In early July, Gabon’s President Brice Clotaire Oligui Nguema said the country would stop granting new scholarships for students to study in France, the United States or Canada from 2026. The move mirrors Nigeria’s June decision to suspend its Bilateral Education Agreement program — a reciprocal academic exchange scheme — for five years. Earlier in 2024, President Bola Tinubu’s government also cut funding for Nigerian researchers and academics seeking training abroad.
These policy shifts have reignited debate over the real value of international scholarships for African countries: are they a drain on public finances, or an underused strategic tool?
African governments are increasingly questioning the value of state-funded scholarships for foreign study as a persistent brain drain costs the continent billions and leaves domestic sectors understaffed.
For many young Africans, winning a scholarship abroad has long been seen as a mark of success, offering access to higher-quality training in science, medicine, and technical fields. Yet few return after their studies. UNESCO notes that Africa produces thousands of researchers each year who end up working overseas, while the World Health Organization estimates that about a quarter of doctors trained on the continent now practice abroad.
Governments are essentially funding talent that, for rational reasons, serves other economies. The costs are immense: A 2023 UNCTAD report estimated annual losses from brain drain at nearly $4 billion, a figure that includes public investment in education and lost revenue in health services, research, and administration. This reality fuels frustration among policymakers and highlights a structural imbalance in which skills migrate to the Global North while market access remains restricted.
Unattractive Conditions Hinder Return
Returning to work on the continent after studying abroad is a difficult choice for most. The primary deterrent is often economic, with a stark salary gap. Available data shows that a specialist physician can earn between $7,000 and $9,500 monthly in North America or Europe, compared with about $400 to $600 in many West and Central African states. A newly graduated engineer may command $4,500 per month in industrialized nations but rarely $1,000 in African economies. Similarly, a PhD-holding research professor earns between $500 and $800 monthly in local public universities, compared with $3,500 to $6,000 abroad.

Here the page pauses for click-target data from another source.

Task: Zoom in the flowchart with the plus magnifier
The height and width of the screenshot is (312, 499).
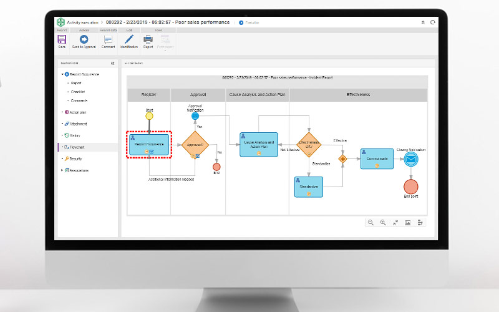Action: [x=383, y=222]
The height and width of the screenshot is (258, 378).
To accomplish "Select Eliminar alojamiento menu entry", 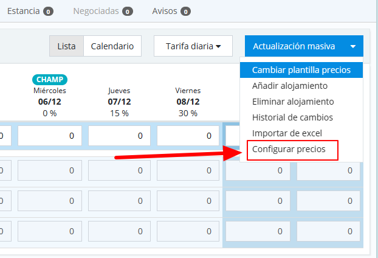I will pyautogui.click(x=292, y=102).
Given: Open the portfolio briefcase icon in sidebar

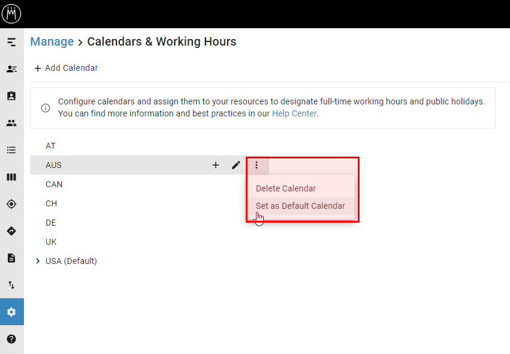Looking at the screenshot, I should (x=11, y=95).
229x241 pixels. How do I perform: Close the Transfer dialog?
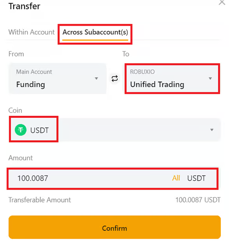pos(222,3)
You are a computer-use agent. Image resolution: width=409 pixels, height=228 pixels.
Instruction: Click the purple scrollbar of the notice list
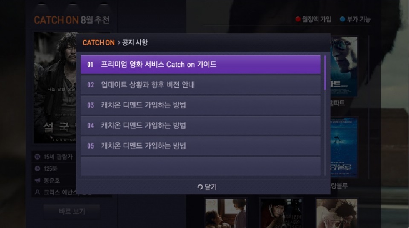[x=325, y=73]
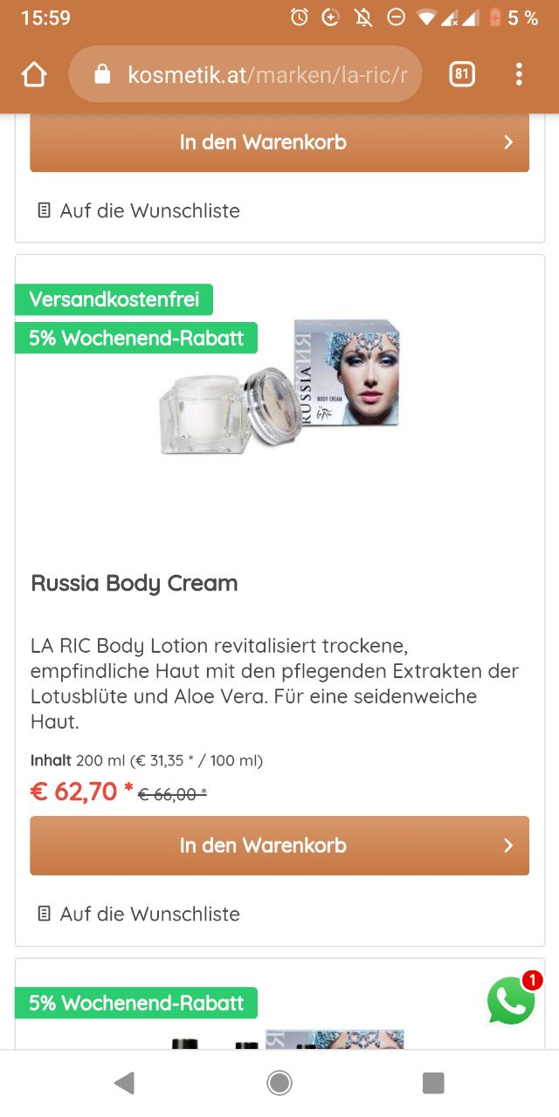Tap the Android home circle button
The height and width of the screenshot is (1117, 559).
click(x=280, y=1083)
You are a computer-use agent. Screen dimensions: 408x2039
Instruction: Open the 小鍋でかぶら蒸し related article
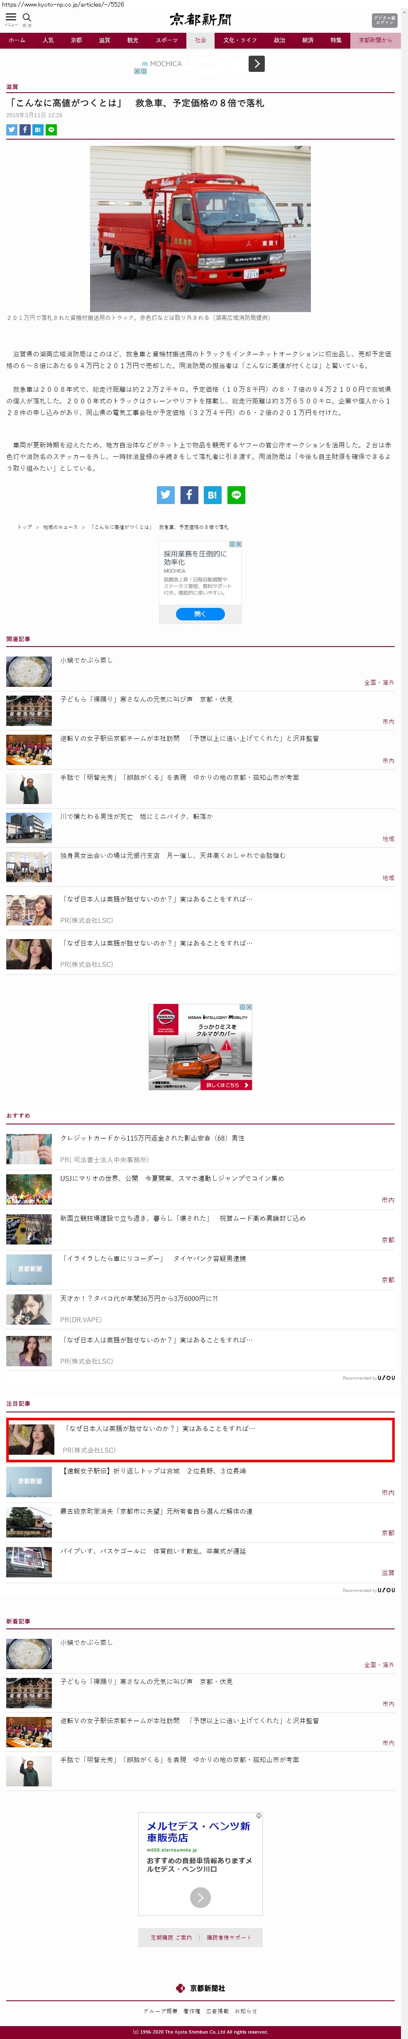86,660
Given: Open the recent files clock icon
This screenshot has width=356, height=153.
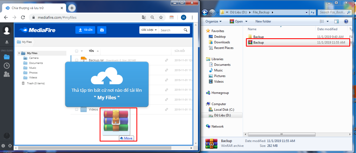Looking at the screenshot, I should tap(7, 66).
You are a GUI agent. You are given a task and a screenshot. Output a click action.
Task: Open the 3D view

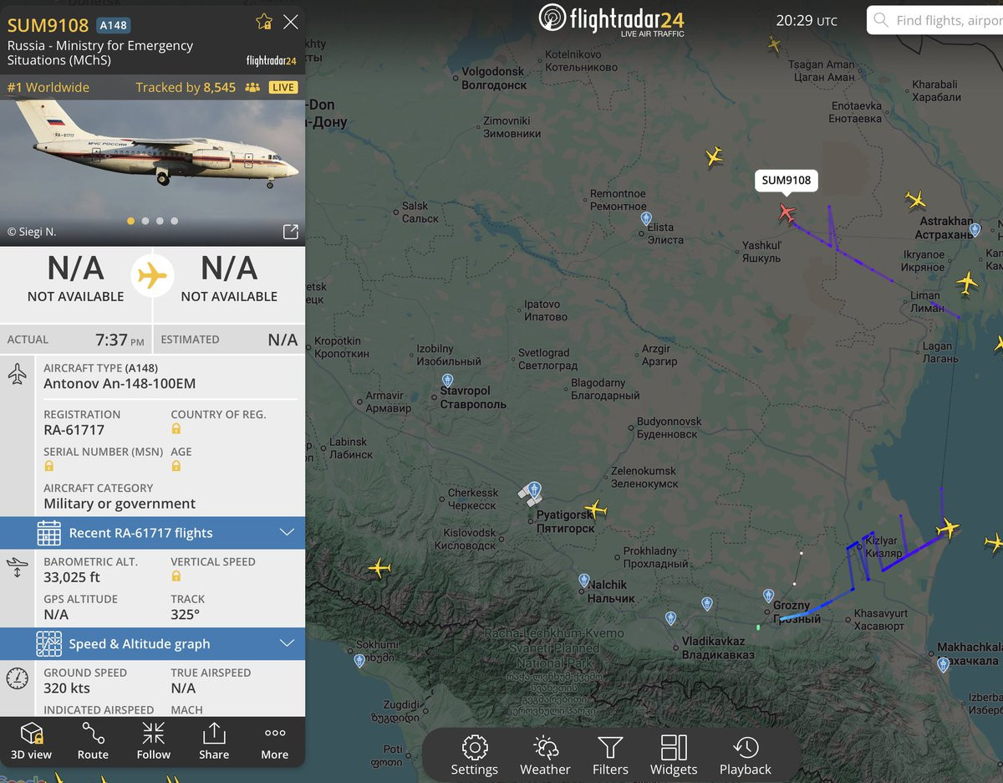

Beyond the income gap, poor working conditions in many African public sectors present a major hurdle for retaining talent. A June 2025 quick report by Senegalese think tank Wathi noted that West African universities routinely face power outages, outdated equipment, and insufficient research budgets. Research faculty often manage overcrowded classrooms without adequate support, degrading both their professional and personal lives.
The health sector faces similar difficulties. Hospitals often lack essential equipment, and infrastructure is generally undersized, creating a stressful work environment. A 2022 quantitative study in Benin showed that nurses in some regions work under difficult conditions, sometimes with insufficient equipment and an overburdened health system.
Furthermore, the African job market struggles to absorb qualified professionals. The unemployment rate for young graduates in several Sub-Saharan African countries exceeds 30 percent, with underemployment rates far higher, according to the ILO (2023). Even in strategic sectors like health and technology, opportunities are limited, often poorly paid, or concentrated in major cities. In this environment, returning home is a risky personal gamble rather than a logical career choice.
Reforming Scholarships, Not Scrapping Them
The question is whether to eliminate scholarships. The answer, experts suggest, is no. Academic mobility can remain an asset if it is structured with a clear strategy for return or skill transfer. The issue is not mobility itself, but the lack of a national plan to maximize its benefits. The debate should focus on the purpose and final goals of education policies, not merely a choice between openness and withdrawal.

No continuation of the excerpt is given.